- Material shown:
---------------
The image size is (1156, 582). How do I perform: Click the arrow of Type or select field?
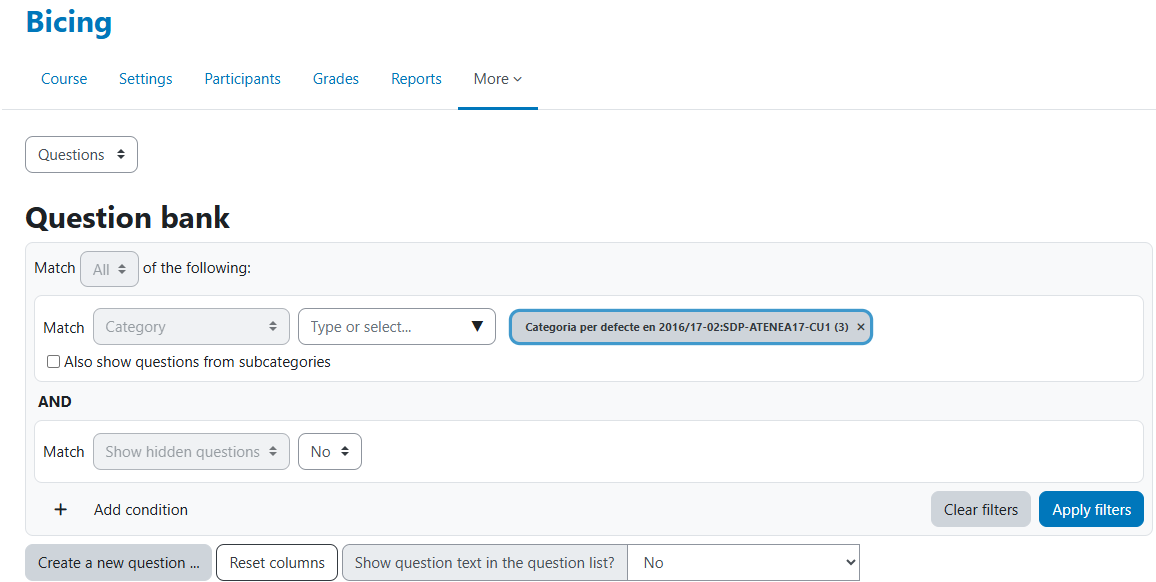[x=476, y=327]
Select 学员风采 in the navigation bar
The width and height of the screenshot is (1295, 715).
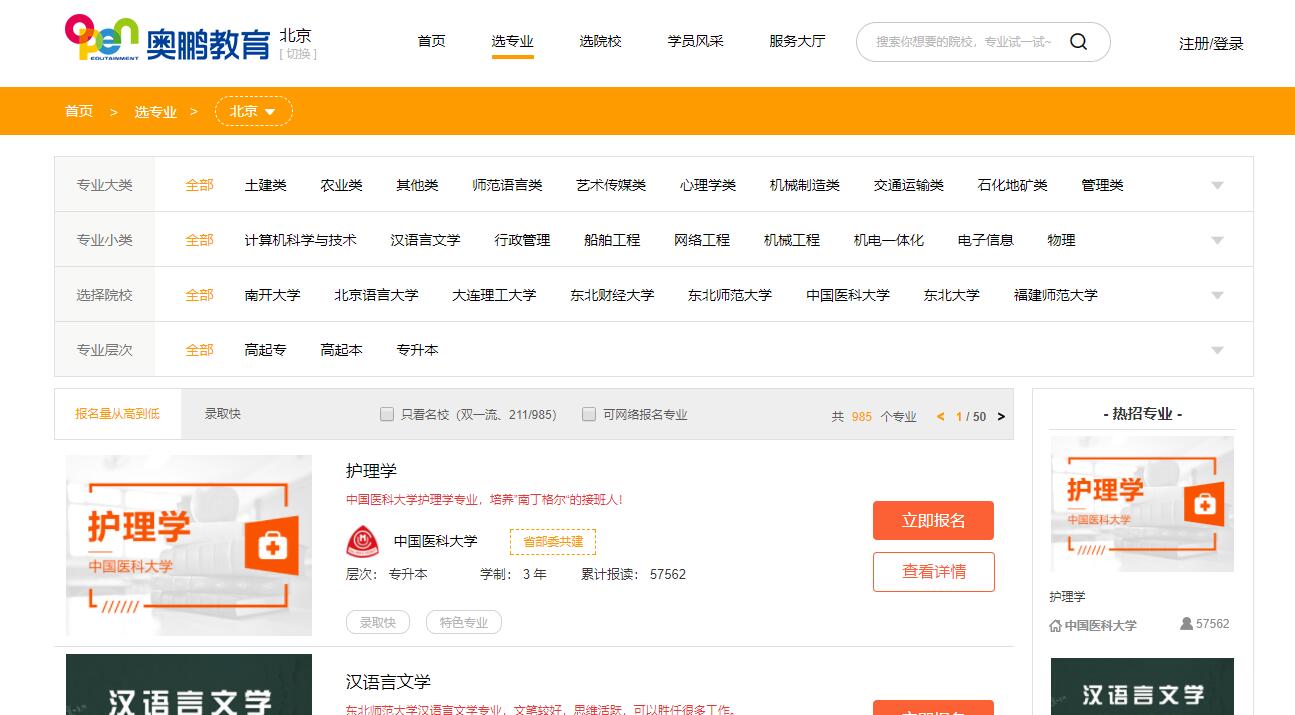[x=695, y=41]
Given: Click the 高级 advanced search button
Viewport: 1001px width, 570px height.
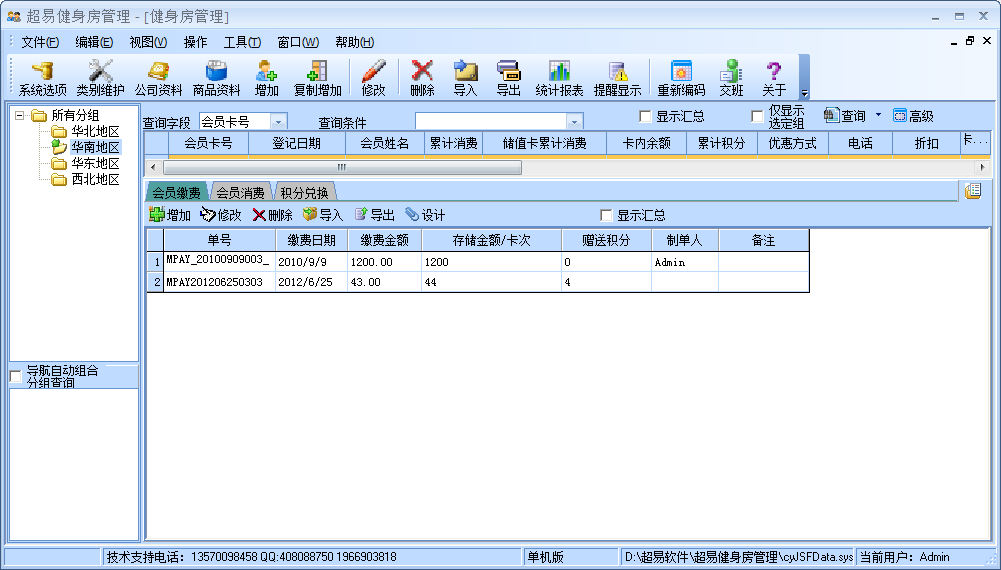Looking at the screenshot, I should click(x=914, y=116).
---------------
Would you output, word for word, only the lines running from the line with "Select 学员风采 in the navigation bar" to the end of the listing above, both ends included, with no pictures?

Select 学员风采 in the navigation bar
The width and height of the screenshot is (1295, 715).
[x=695, y=41]
Given: Click the 高级 advanced search button
Viewport: 1001px width, 570px height.
Looking at the screenshot, I should click(x=914, y=116).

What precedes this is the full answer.